Le site Engagement citoyen, qui se présente comme un « soutien à l’éveil démocratique en Tunisie », a notamment lancé une campagne pour inciter les Tunisiens à aller voter. Le groupe est notamment derrière la vidéo Retour de Ben Ali à La Goulette, qui a été vue plus de 300 000 fois. Le 17 octobre, une immense affiche arborant le portrait de Ben Ali a été installée sur un mur de la ville portuaire. La vidéo montre des Tunisiens interloqués par le portrait du dictateur. Puis, quand certaines personnes s’unissent pour arracher l’affiche, elle en révèle une autre qui dit : « Attention, la dictature peut revenir. Le 23 octobre, votez », suscitant les applaudissements de la foule.

Google est de la partie

De son côté Google indique qu’il a récemment établi un partenariat avec le portail d’information Tunisia Live pour offrir des formations aux politiciens sur ses outils et sur les réseaux sociaux. L’événement, selon Google, a attiré des représentants d’une quarantaine de partis.

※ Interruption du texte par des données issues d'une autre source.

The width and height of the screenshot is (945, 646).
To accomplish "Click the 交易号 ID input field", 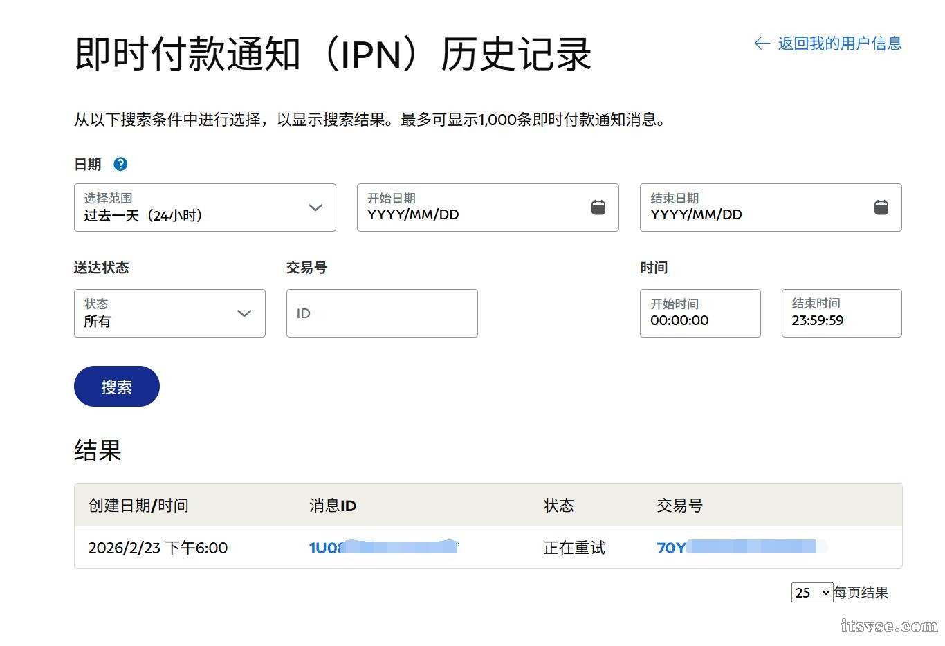I will pos(381,313).
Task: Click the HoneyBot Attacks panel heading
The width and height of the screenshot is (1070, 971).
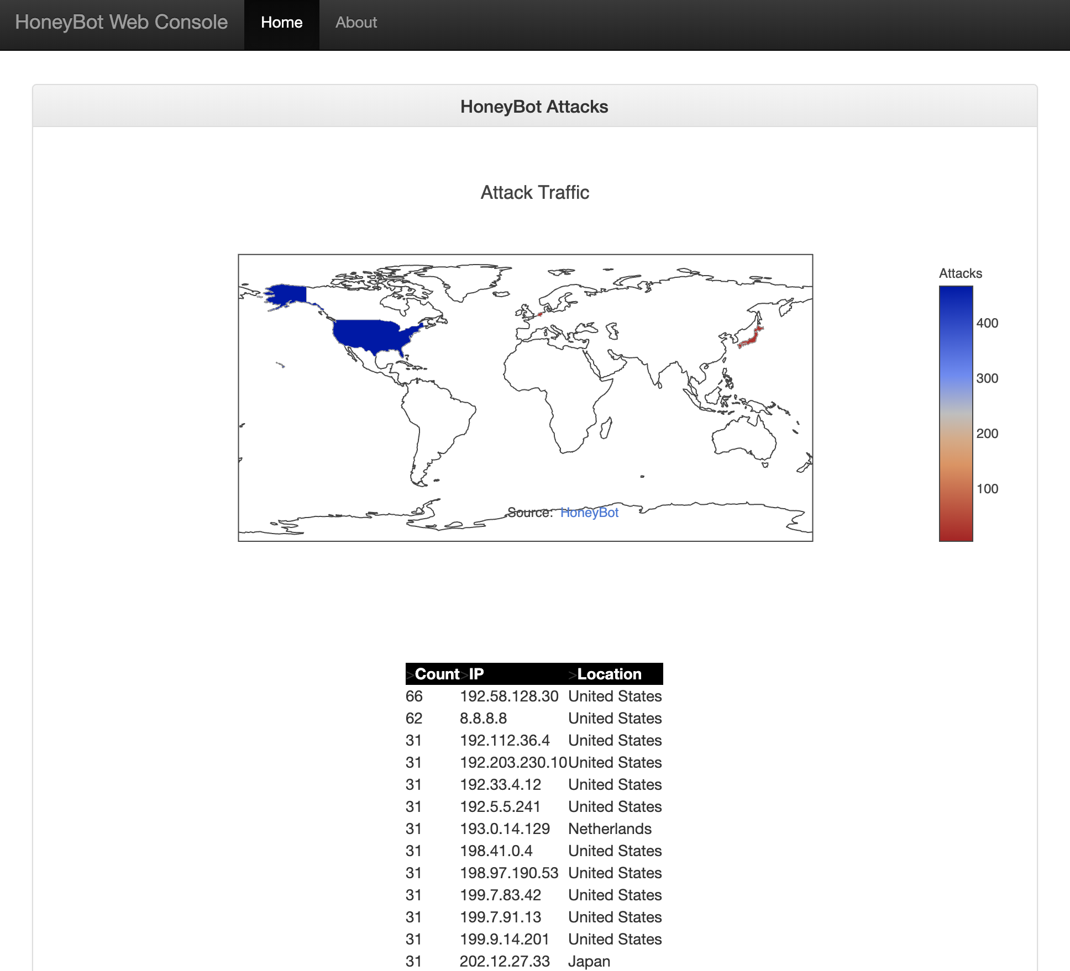Action: [x=534, y=107]
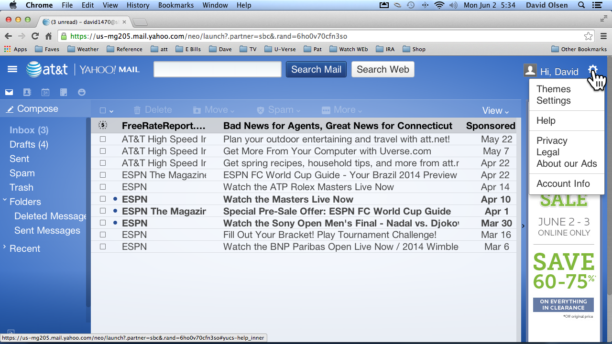Open the Contacts icon in mail toolbar
This screenshot has width=612, height=344.
pos(27,92)
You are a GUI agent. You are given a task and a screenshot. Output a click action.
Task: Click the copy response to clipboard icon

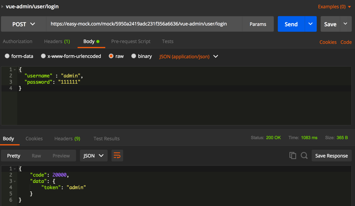pos(293,156)
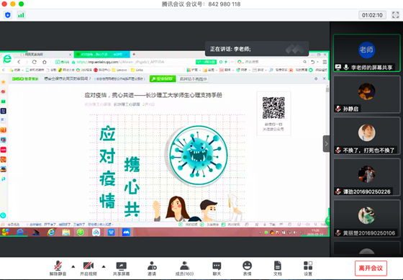Screen dimensions: 403x280
Task: Click the green network signal icon
Action: point(21,15)
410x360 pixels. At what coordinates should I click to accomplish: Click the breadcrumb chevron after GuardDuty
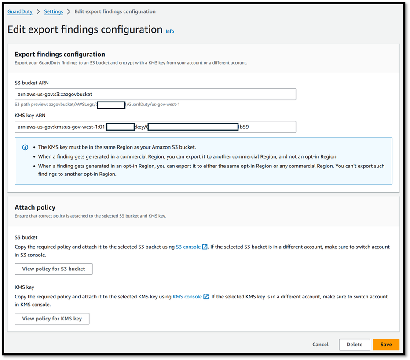point(38,11)
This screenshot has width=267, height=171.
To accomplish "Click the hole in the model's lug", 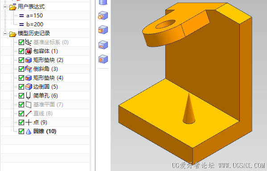I will coord(165,24).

Google a également lancé la chaîne YouTube Tunisia Talks, qui invite les internautes à poser des questions à différents candidats.

Des dizaines d’initiatives web

Les sites mentionnés plus haut ne sont que quelques exemples parmi les nombreuses initiatives web du processus électoral.

Comme l’indique France24, le Portail des partis politiques tunisiens permet aux électeurs de s’y retrouver parmi les 109 partis. Le site FHIMT.com, né de la révolution, propose notamment une série d’inphographies http://dataviz.fhimt.com/ dont celle-ci, qui classe les partis par catégories.

Mentionnons également Ajidoo, qui propose un outil pour comparer les programmes des partis, et Bosala, qui propose une boussole électorale Tunisienne.

France24 souligne en outre le site du réseau Doustourna, qui propose aux Tunisiens de participer à la rédaction d’une nouvelle constitution.